Processing every event as it happens
Stream is data that is incrementally made available over time, e.g., stdin and stdout of Unix, filesystem APIs (Java FileInputStream), etc.
Transmitting Event Streams
- When the input is a file, the first processing step is to parse it into a sequence of records.
- A record is known as an event, which contains a timestamp indicating when it happened according to a time-of-day clock.
- The event can be encoded as a text string, JSON, or some binary form.
- A database or file is sufficient to connect producers and consumers, where producers write to a datastore and consumers periodically pull data.
- Messaging Systems
  - This is a common approach to notify consumers about new events.
  - With the pub/sub model, different systems take a wide range of approaches. To understand better, we need to ask two questions:
    - What happens if the producer sends messages faster than the consumer can process them (it can drop, buffer, apply backpressure, or flow control)
    - What happens if a node crashes or temporarily goes offline? Are messages lost?
  - Direct messaging from producers to consumers
    - Many messaging systems utilize direct network communication between producers and consumers, such as UDP multicast in the financial industry, brokerless libraries like ZeroMQ, or StatsD and Brubeck.
  - Message brokers. The alternative is to send messages via message brokers (a queue). Producers write messages to the broker, and consumers receive them by reading from the broker.
    - Databases typically store data permanently, while brokers automatically delete it when it is delivered to consumers.
    - Examples include RabbitMQ, ActiveMQ, and Azure Service Bus, among others.
    - Message brokers use acknowledgments to ensure that messages are not lost.
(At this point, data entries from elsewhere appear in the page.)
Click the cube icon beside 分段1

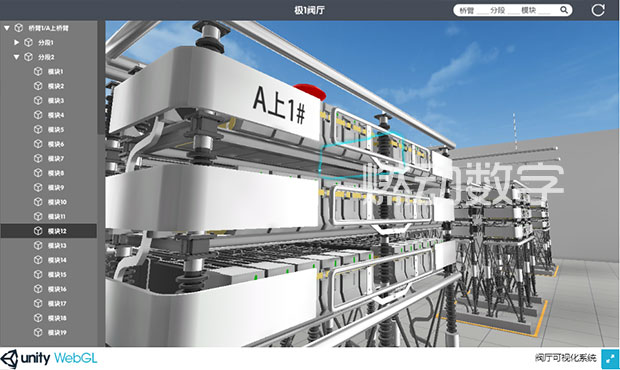(x=28, y=42)
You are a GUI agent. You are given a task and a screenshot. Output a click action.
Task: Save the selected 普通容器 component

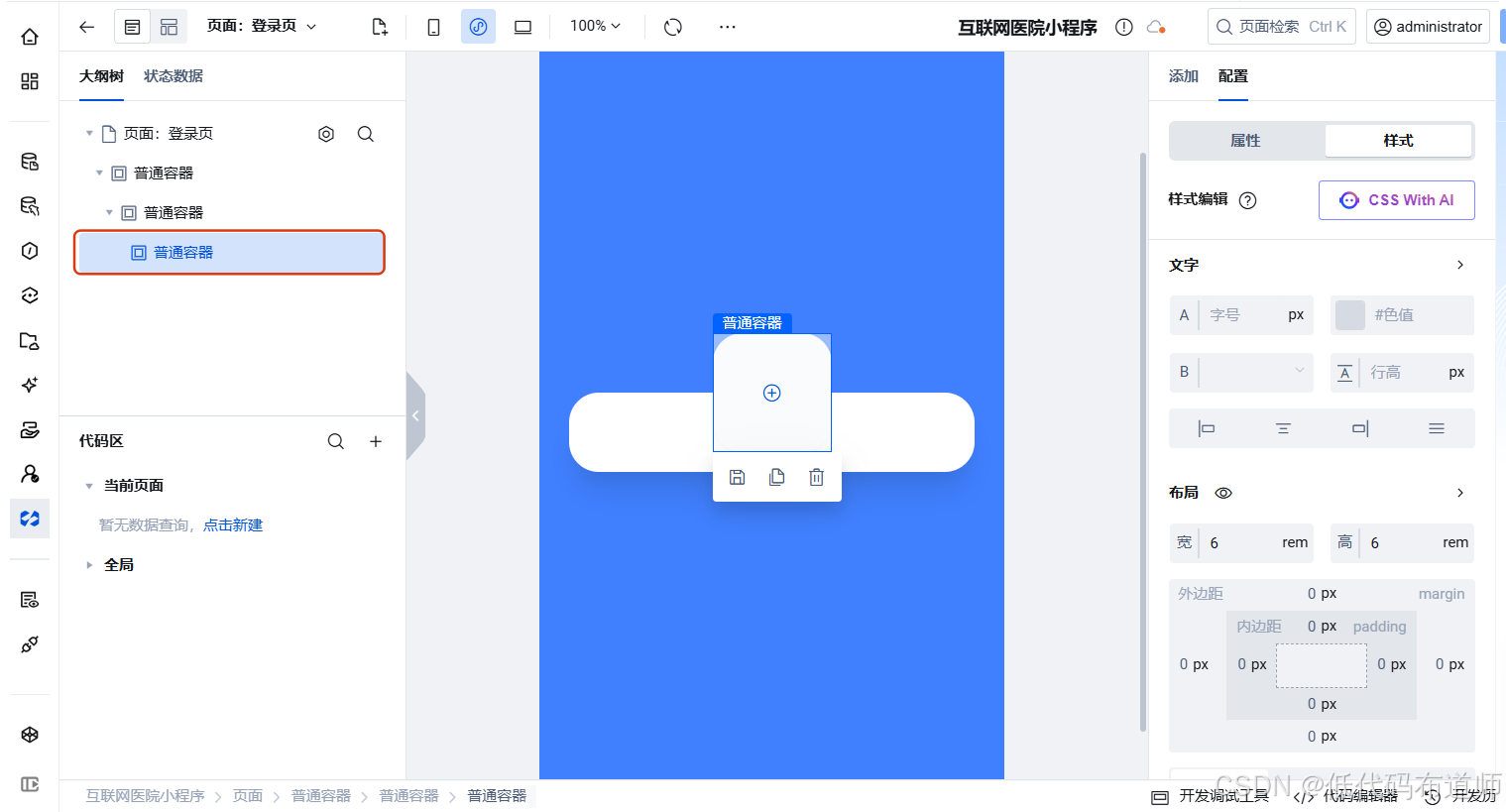tap(737, 477)
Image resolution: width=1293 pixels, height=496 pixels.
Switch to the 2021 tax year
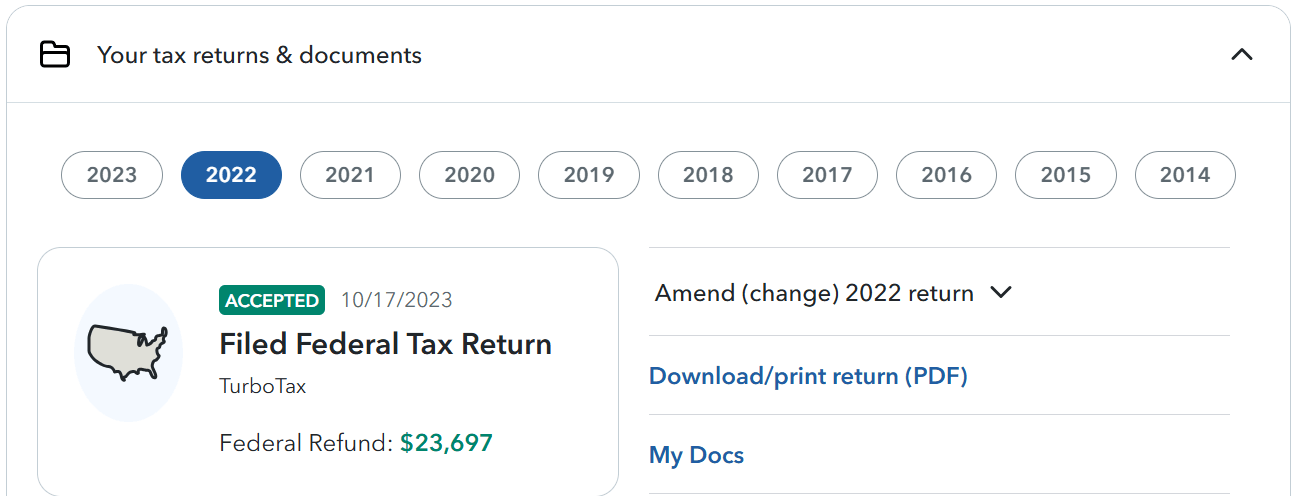click(x=350, y=175)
Therefore, the client must notify the broker when it has finished processing a message so that it can remove it from the queue.
- Partitioned Logs
  - A log is an append-only sequence of records on disk.
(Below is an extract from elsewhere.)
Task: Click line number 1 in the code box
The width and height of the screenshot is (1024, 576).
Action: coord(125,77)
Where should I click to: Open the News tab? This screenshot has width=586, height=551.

  - Log can be partitioned and the partitions stored on different machines.
  - A topic can be defined as a group of partitions that all carry messages of the same type.
  - Apache Kafka and Amazon Kinesis are log-based message brokers that operate similarly.
Database and Streams
- The replication log is a stream of database write events.
- To maintain system synchronization, we can utilize dual writes; however, race conditions may still occur. But also, if one of the writers fails, while the other succeeds.
  - Change Data Capture (CDC) is a method of monitoring all data changes written to a database and extracting them in a format that can be replicated to other systems. It is more interesting if changes are made available as a stream.
    - For example. You can capture changes in the DB and continuously apply the same modifications to a search index.
    - CD makes one DB the leader and turns others into followers.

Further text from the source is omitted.